En medio del maremágnum de la corrupción, la
noticia tenía su aquél. Ocurrió en A Coruña: Un hombre, que acudió al banco con
el fin de retirar unos escasos fondos que quedaban en su cuenta de ahorros, fue
condenado a dos años de prisión por robar cinco euros en el mismo acto.
Fue
una creencia muy extendida: siempre se comparó en nuestro país al ladrón que
cometía una fechoría (robar unos aguacates o una gallina para comer, por
ejemplo) con los autores de grandes desfalcos, malversaciones, blanqueos de capital,
sustracciones o evasión de capitales.
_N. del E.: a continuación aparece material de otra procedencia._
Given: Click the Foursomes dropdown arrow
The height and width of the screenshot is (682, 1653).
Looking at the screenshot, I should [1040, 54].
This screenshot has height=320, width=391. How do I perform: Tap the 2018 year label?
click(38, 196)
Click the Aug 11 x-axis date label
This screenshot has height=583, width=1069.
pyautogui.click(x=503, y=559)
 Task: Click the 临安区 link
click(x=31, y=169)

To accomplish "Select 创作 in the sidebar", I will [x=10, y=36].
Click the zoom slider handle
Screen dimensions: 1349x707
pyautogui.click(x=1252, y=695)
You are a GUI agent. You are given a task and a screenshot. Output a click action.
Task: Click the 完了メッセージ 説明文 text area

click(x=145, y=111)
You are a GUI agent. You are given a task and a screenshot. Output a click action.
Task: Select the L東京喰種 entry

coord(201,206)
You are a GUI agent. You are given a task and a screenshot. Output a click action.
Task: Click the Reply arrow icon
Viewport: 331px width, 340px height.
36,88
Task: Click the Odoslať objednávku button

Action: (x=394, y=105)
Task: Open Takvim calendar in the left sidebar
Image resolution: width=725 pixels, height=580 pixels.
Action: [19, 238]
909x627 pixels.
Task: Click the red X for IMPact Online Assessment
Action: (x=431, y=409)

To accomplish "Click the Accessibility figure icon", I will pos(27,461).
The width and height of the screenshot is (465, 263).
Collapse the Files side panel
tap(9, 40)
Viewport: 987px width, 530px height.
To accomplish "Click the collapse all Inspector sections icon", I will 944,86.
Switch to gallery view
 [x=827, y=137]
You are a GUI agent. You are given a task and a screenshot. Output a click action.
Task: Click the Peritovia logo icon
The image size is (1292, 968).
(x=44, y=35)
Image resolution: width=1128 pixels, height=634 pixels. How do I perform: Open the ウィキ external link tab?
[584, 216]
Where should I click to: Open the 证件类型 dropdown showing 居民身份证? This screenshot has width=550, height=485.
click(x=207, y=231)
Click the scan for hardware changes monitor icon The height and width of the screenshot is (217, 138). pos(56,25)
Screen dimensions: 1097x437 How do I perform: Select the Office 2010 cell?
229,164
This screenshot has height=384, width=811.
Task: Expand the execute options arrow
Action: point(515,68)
El primero salía malparado por lo
general; en tanto que los segundos no solo tardaban en ser enjuiciados sino
que, cuanta mayor fuera la cantidad indebidamente apropiada, más posibilidades
tenían de encontrar una salida y hasta de reducir la pena si es que la vista
llegaba a celebrarse. La deducción, poco menos, era que, ya puestos, si se iba
a cometer el delito, nada de pequeñeces.
El
caso es que entre la leyenda popular y todas las circunstancias concurrentes algo
sustantivo ha ido alimentando la picaresca y las intenciones del legislador: el
presidente del Tribunal Supremo y del Consejo General del Poder Judicial,
Carlos Lesmes, en efecto, declaraba hace escasas fechas que el sistema de
enjuiciamiento criminal, que data de 1882, estaba concebido “para los robagallinas, pero no para el gran defraudador, no para los casos que
estamos viendo ahora, donde hay tanta corrupción”. Los críticos de Lesmes
hablan de paupérrimo argumento refugiarse en la obsolescencia de la norma para
justificar las diferencias de tratamientos judiciales.
Como
así se puso de manifiesto con el caso del protagonista de la noticia de A
Coruña. Cierto que lo ocurrido se correspondía con una tipificación de robo con
violencia, es decir, el autor, después de ser advertido por los empleados del
banco que su cuenta estaba en números rojos y que no le podían entregar nada,
empezó a chillar y a pedir explicaciones. Cuando intentaron calmarle, se subió
a un mostrador, abrió un cajón, se llevó cinco euros y salió corriendo de la
oficina bancaria. Fue detenido y juzgado. Se declaró culpable, seguramente para
obtener una reducción de la pena. Y en efecto, a cambio de su franqueza, fue
condenado solo a dos años de prisión
como autor de un delito de robo con violencia. Según se especifica en la
sentencia, el protagonista condenado empujó a algunos empleados y amenazó al
director poniéndole el puño en la cara.
Es
decir, cayó sobre él todo (o casi todo) el peso de la Ley. Poco se puede
discutir. Pero se han reactivado los resortes de la comparación, que no es
odiosa, ni mucho menos. Y es inevitable entonces escribir que la justicia no es
igual para todos. Un repaso a la nómina de los casos lo verifica: Ruiz Mateos,
Mariano Rubio, Javier de la Rosa, Manuel de la Concha, Mario Conde… los más
sonados. Las penas por corrupción son reducidas si se comparan con las
aplicadas por otros delitos: ese es el problema. Por eso urgen nuevas leyes en
los ámbitos procesal y penal.
Nuevas
leyes, por cierto, que eliminen cualquier apariencia de tácito plus de
inocencia para los poderosos, para los que no se dedican a llevarse
desesperadamente cinco euros de una oficina bancaria sino que urden ingeniería
contable y tramas de todo tipo con tal de enriquecerse, no importa que sea con
dinero público o de los sufridos impositores y contribuyentes.